# ABOUT THIS TASK:
Search term "Cookies": copy each line of the records that contains it.

# PROVIDED MATERIAL:
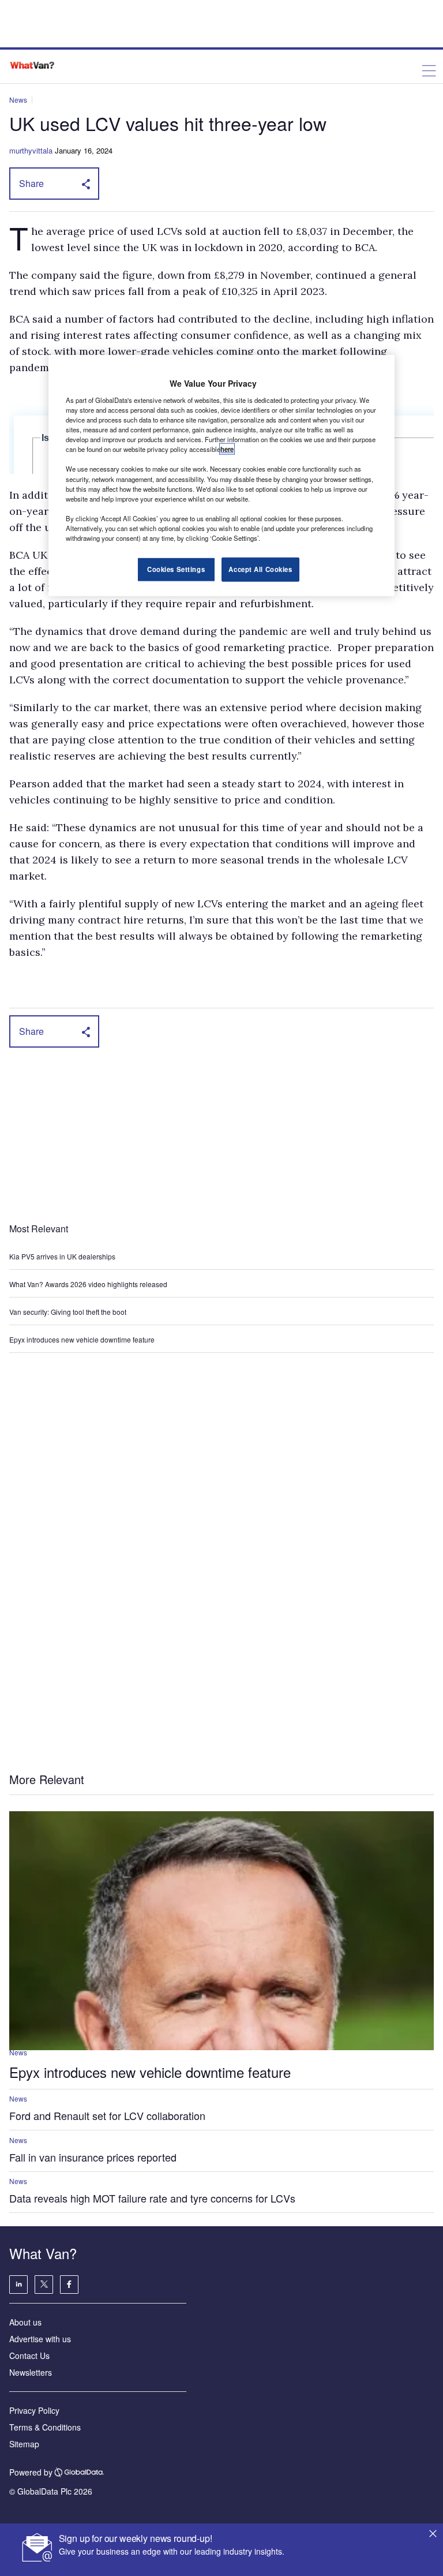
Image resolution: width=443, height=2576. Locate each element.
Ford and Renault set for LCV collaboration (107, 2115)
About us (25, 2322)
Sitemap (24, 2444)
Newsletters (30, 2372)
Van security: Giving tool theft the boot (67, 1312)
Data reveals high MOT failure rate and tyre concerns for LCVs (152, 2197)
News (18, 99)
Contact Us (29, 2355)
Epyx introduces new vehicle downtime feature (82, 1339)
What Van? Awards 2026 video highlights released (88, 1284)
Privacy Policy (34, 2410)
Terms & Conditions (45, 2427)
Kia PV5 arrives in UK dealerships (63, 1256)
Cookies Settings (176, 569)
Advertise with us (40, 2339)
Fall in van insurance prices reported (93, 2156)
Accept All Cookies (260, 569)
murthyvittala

# RESULT:
Cookies Settings (176, 569)
Accept All Cookies (260, 569)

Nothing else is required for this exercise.